Session: Artificial Intelligence for Display Manufacturing I

Automated Methods for Panel Defect Image Generation and Assisting Defect Detection

Description:

In panel production, defective products are inevitable. By utilizing deep learning models for automated defect detection and classification, defective items can be swiftly filtered out, aiding in the diagnosis of defect causes and enabling faster resolution of production issues. However, training deep learning models to achieve high accuracy typically relies on a substantial volume of samples. In real production line applications, many types of defects lack sufficient samples, which limits model performance.

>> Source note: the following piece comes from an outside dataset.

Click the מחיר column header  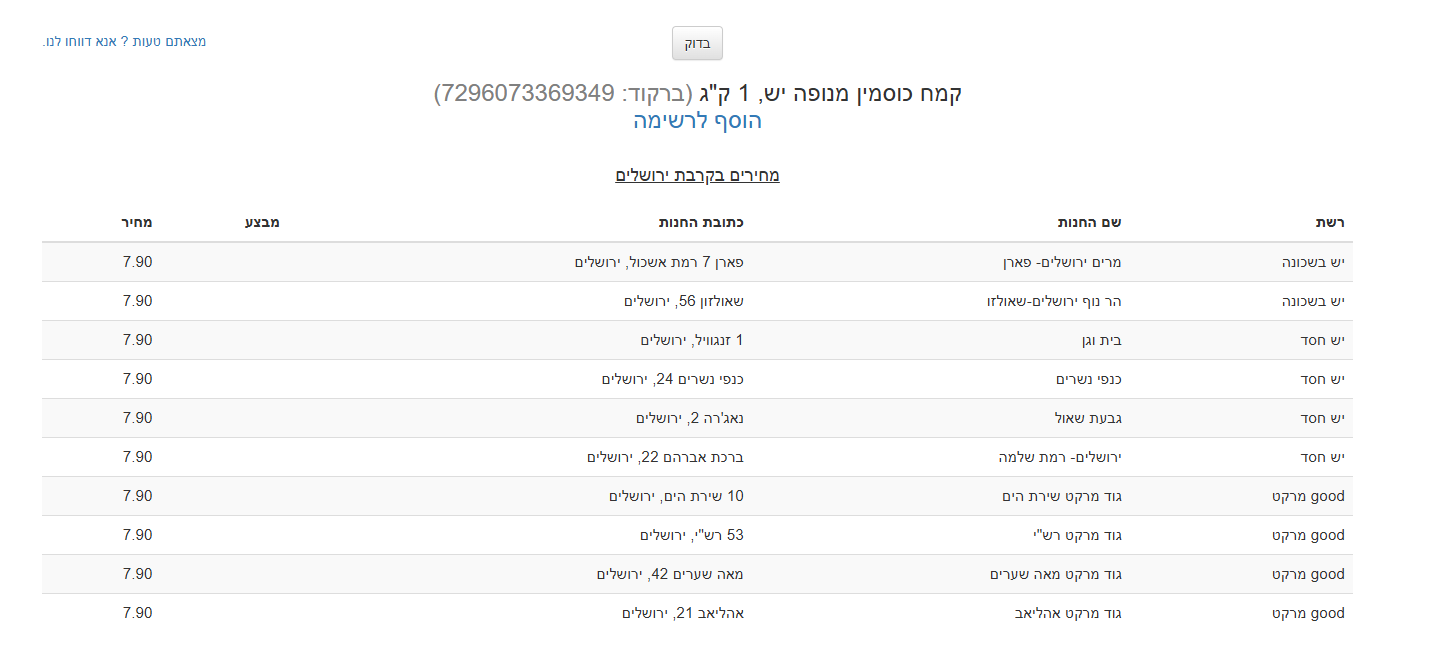[x=139, y=221]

This paper introduces a method that leverages prompts and random noise to generate defect images, allowing the detection model to select training samples from the generated images. These selected samples are then integrated with real samples to optimize the model, thereby enhancing detection performance for rare defect types. The defect images are created using the inpainting method of the Stable Diffusion (SD) model. Multiple mask generation techniques are applied during the generation process to meet the location requirements of different defect types. The generated images exhibit randomness and diversity, and a pre-trained detection model filters out redundant or irrelevant images. This refined, unique, and varied dataset helps the detection model achieve higher accuracy. For instance, by adding 500 generated samples to the original 6 real samples, the F1 score increases by approximately 5.4%.